This is translation from Romanian. The original story is HERE.

The ten magistrates whom the president had earlier refused to approve for the office of chair and vice-chair of the newly-reformed courts of law shall most likely get the seats they desired. 

The candidates have applied for a second time and should the Higher Board of Magistrates (CSM) accept their applications, President Igor Dodon will be obliged to concede. Mr. Dodon rejected last time these candidates over issues related to their integrity and said such judges must not ever fill in such responsible posts. Four magistrates claim the chairmanship of the district courts in Drochia, Strășeni, Criuleni and Hâncești, and six magistrates sought appointment as vice-chairmen in the district courts of Chișinău, Drochia, Soroca, Ungheni, Căușeni and Anenii Noi. Some of these judges have been exposed in high-profile journalist investigations. 

Hypocrisy: Dodon has no choice

In a letter delivered to CSM in January 2017, President Dodon notified the Board that he reviewed the profiles of the candidates based on the requirements of the Moldovan legislation and the spirit of the judiciary reform, “which aims at regaining the confidence of the Moldovan society in the justice system […].”

The chief of state recommended the CSM members to have a better look at the candidates’ professional history and ask themselves whether the candidates comply with the integrity and compatibility codes. 

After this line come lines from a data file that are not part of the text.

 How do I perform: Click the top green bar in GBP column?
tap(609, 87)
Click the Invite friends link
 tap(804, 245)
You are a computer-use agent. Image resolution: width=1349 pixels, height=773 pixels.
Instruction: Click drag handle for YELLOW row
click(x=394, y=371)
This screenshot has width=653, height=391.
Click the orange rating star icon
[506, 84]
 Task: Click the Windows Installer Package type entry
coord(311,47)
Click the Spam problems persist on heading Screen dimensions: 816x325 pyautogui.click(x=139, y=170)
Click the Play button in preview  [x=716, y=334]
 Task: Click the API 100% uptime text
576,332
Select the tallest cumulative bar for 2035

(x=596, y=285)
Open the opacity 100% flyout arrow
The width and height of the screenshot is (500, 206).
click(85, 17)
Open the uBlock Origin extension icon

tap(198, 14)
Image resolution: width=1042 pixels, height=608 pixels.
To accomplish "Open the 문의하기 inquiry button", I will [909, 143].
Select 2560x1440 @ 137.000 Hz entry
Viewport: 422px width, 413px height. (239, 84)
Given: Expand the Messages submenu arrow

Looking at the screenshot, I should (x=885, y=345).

This lack of faith though did not sadden any candidates and they shortly renewed their applications to CSM, which is expected to review them again at an ordinary session soon, along with the president’s observations and the motivation notes his legal experts. In Moldova it’s customary when the chief of state awards the job to a judge in a second round if the Higher Board of Magistrates insists. 

Maxim Lebedinschi, the president’s legal advisor, says that the chief of state simply has not choice and shall have to abide by the law. “Our laws are the way they’ve been crafted, and at this moment we do not have any legal opportunities to oppose [the appointments]. The political will of the parliamentary majority is necessary in order to amend legislation. And the will of CSM is also an issue. We know that two or three years ago the Board itself turned down certain magistrates and later – the same Board – promoted the same judges under other circumstances, and we all guessed what principles were used in both cases,” Mr. Lebedinschi stated.

Another legal expert, Nadejda Hriprievschi of the Moldovan Center for Legal Resources, says that the ping-pong game between Moldovan presidents and CSM has a long history and “harms both the judiciary system and the general public.” 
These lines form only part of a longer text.